Lila Serezhkina is an artist and an accomplished, award- winning filmmaker. Half of her CV is filled with writer/director/ camera credits. She has been a brand manager for a large Russian company, self-employed as a photographer, art director, cinematographer and director for many years. She also created a new style/technique of creating art.
Lila Serezkina creates art of multi-level silent stories that can only be deciphered by each individual viewer. Hence, each story is different depending on the person looking at Lila’s Photosculpture. Her sense of story doesn’t stop with porcelain and photography, however. She learned the art of filmmaking at the New York Film Academy in Los Angeles and has been telling stories as a writer, director, cinematographer and editor ever since. She has produced countless films, including, Tales, Merger, Killing Me and After Six, to name only a few.
We know that you have a BA in Fine Arts, from Moscow State University of Art and Design in Russia. What made you decide to study art?
I chose this path because I felt a vision and passion about learning the fine arts. I chose a degree that I would be happy with. Many fascinating industries such as fashion, film, television, education, art therapy, arts and culture management and the entertainment industry are looking for artistic people. So, I felt like it was something I needed in my life.
Your art style is a fascinating cross between detailed realism and abstract design. Do you find that people try to classify your work in certain ways, whether it be style or genre?
Learning about different art styles, seeing what you have created and trying different approaches is all part of the journey of developing your own style. Viewers see my work differently, so for some of them its mystical -others think it is calm and relaxing, maybe even a little dreary. For me, it is just a way to express the importance and the meaning of masks.
As you are working on pieces for an extraordinary project like this, does that importance change your method or thoughts?
It is a project that inspires me. I really liked the idea and the desire in the part of combining together sculptures and photographs. Creativity shows the importance of my work and I diversify methods and try new approaches to create another new technique since the development of my inner world is important to me.
Would you consider Photosculpture series as being a part of the gothic world?
We are bewitched by fear whether it is real or imagined. It gets your body ready for action by giving you an extra dose of adrenaline. The desire to feel something strongly, no matter what the emotion is, that can drive viewers to experience terror. Photosculputes might have some of that, but they allow you to go deep inside and think about life and compare your life to the feeling which masks eject.
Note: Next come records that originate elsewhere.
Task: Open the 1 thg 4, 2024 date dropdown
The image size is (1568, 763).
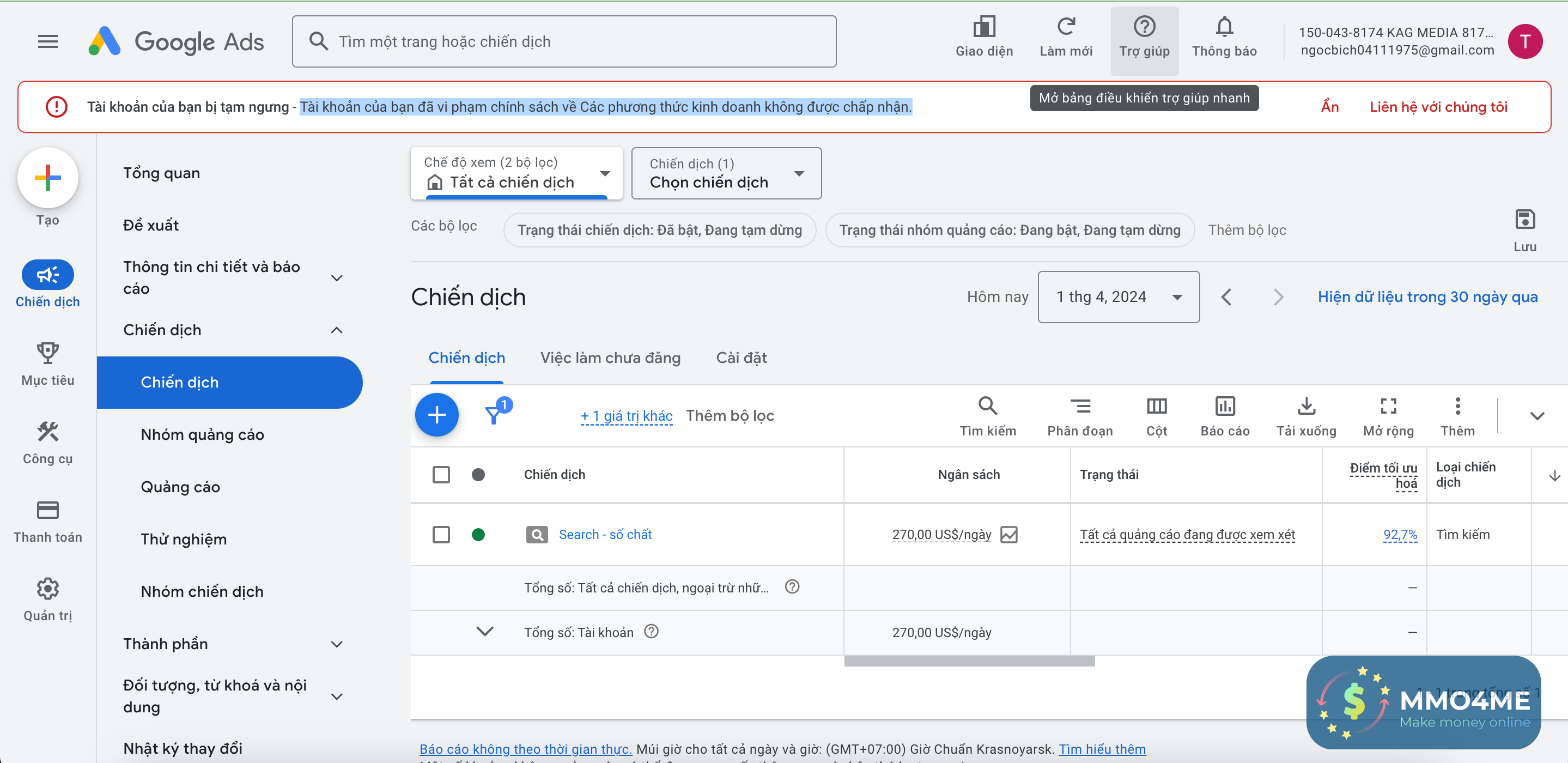Action: [x=1117, y=296]
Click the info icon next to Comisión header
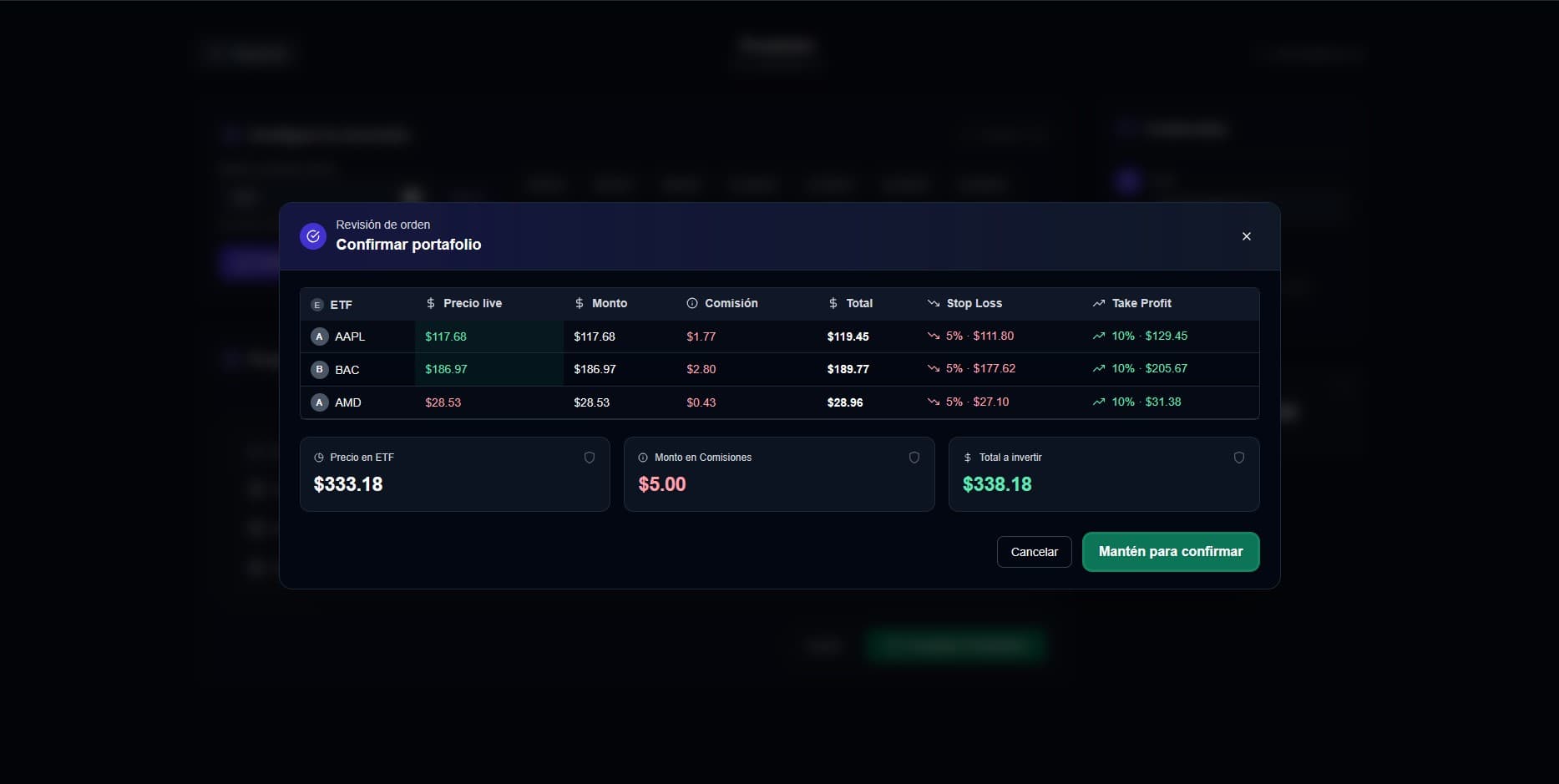This screenshot has width=1559, height=784. point(691,303)
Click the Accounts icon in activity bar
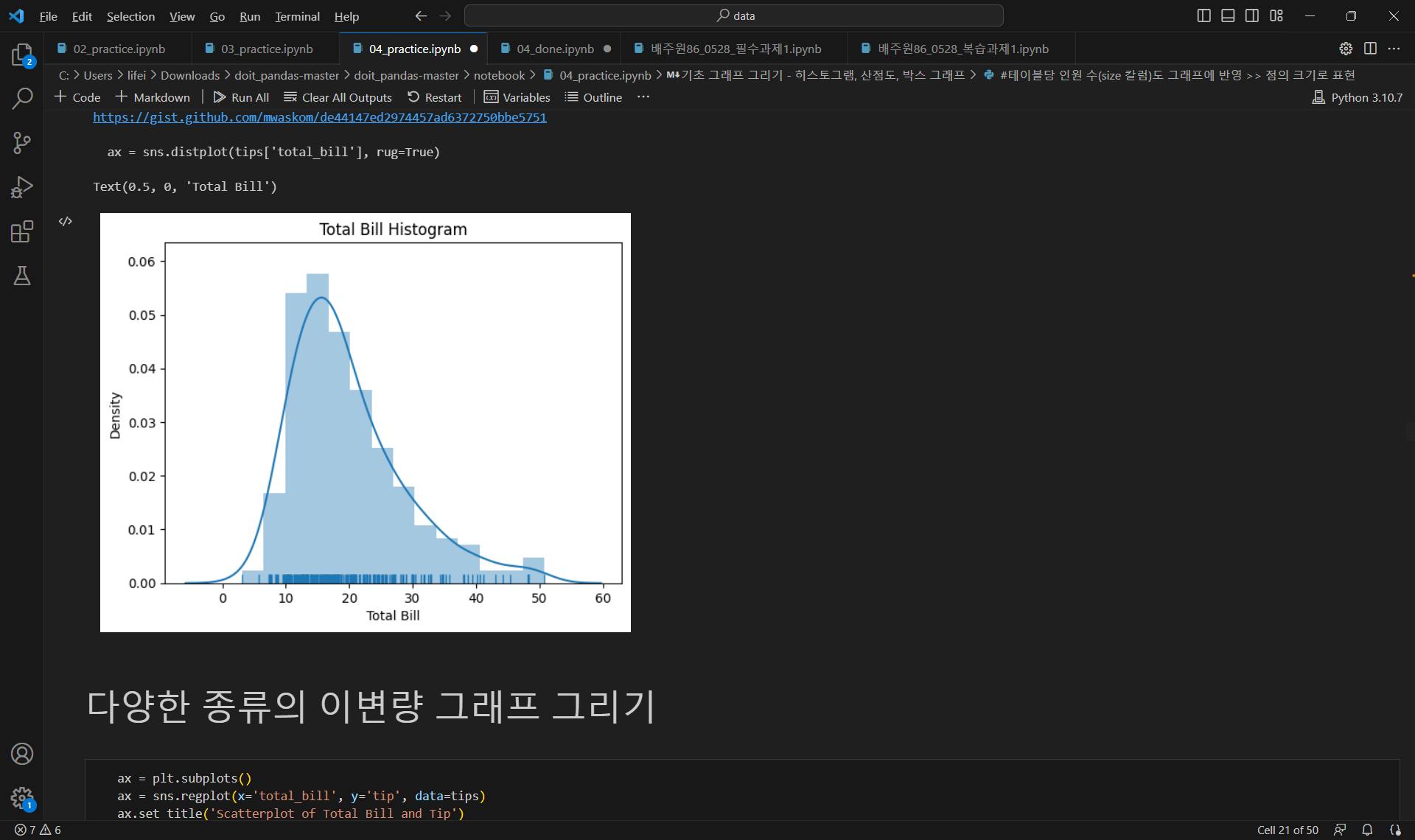Image resolution: width=1415 pixels, height=840 pixels. [22, 754]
Your first of the Photosculpture series was named ‘’InHarmory’’. Why was that?
I chose porcelain for its nobleness, softness of the texture and the maximal closeness to the structure of skin. As it turned out during work with the masks, porcelain absorbs a part of the model’s energy. It can be felt through the brush in which I paint the masks with -the same harmony exclusively, in which the model was in during the moment of casting.
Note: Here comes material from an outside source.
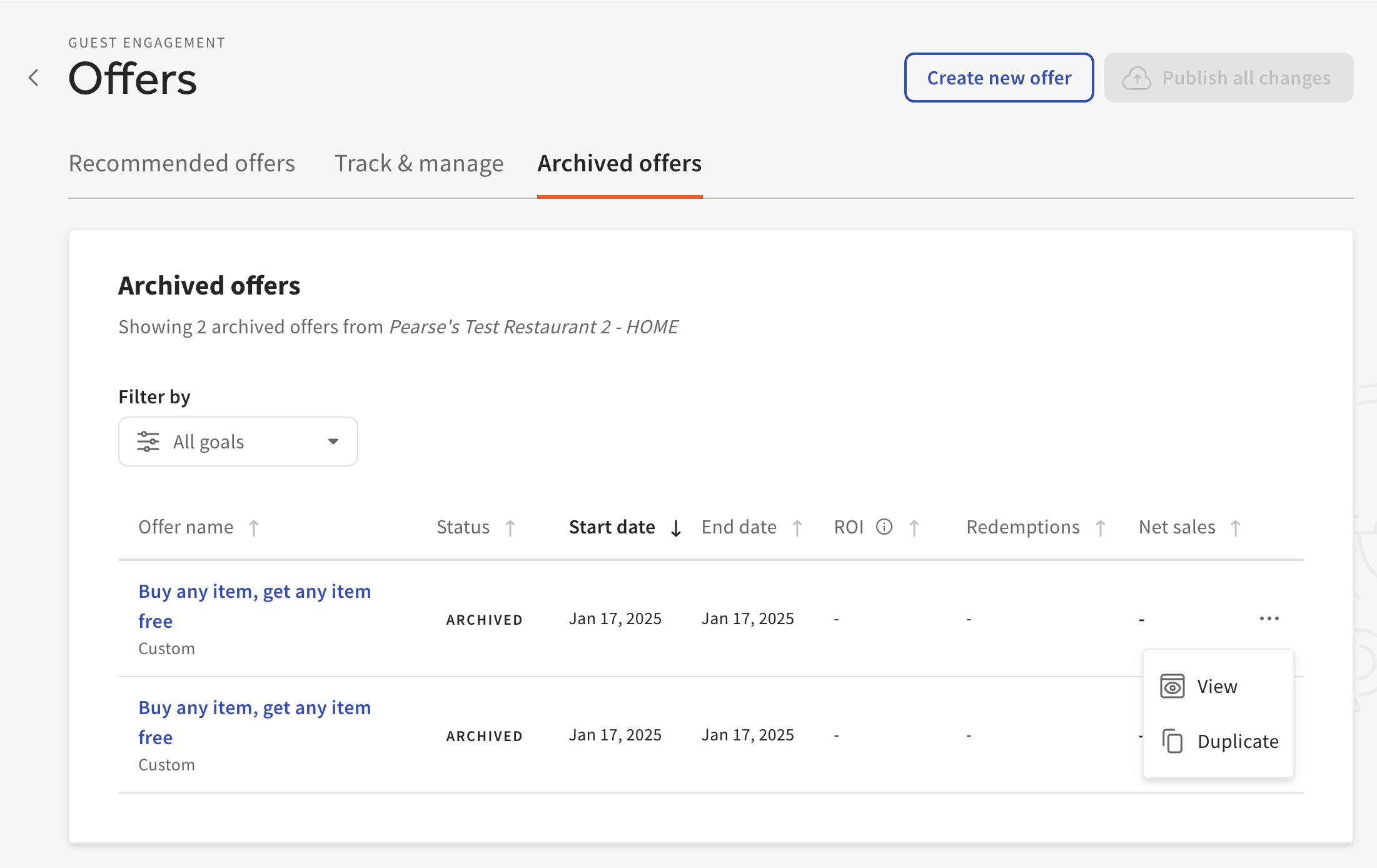
Task: Sort by Offer name arrow
Action: click(x=254, y=528)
How did the models react to your proposal to work together? What were some of the consequences?
The models to whom I offered to participate were surprised and the reason was that they did not consider themselves beautiful, but they agreed. That was the part where I wanted to show them the opposite and prove that everybody is beautiful in their own way. Afterwards, they fell in love with their faces. I won’t tell their reaction, but just listen to one of them:
“There are images, pictures and visions flashing through my head. With my withering consciousness I still see. I see myself. Always wearing a mask – of contempt, superiority, irony. Am I really like this? I’m crying but tears aren’t falling – the cement layer deprived me of my ability to cry. So I am crying inside my soul. Cement is crumbling and falling off my face taking away layer by layer, the masks of my previous self that had been imprinted on it. One after another. Why don’t I regret it when it had been me? Or not? The bright light is warming up my face, but I am no longer afraid of this world. I let it stare at me, just the way I am. This is a challenge, but it’s not a mask. I am not scared anymore”. –explained by one of the models.
Knowing your special talent, are you also working on any new ideas that you can share with us?
Absolutely! When I became interested in making videos, my desire was to add much more of living elements into the photosculpture. I immediately came up with ideas on how to intensify my photosculputres with live video. My goal was to turn a face into the whole body, which can actually illustrate more of life.
What is your next plan?
I am planning to elaborate deeper on the Photosculpures series, creating performances for my third of the series of Photosculpure. Surprise the viewer, by cooperating with galleries from many countries, especially the United States, Japan, Australia, Germany and Russia. Therefore, I will be glad to participate with other proposals.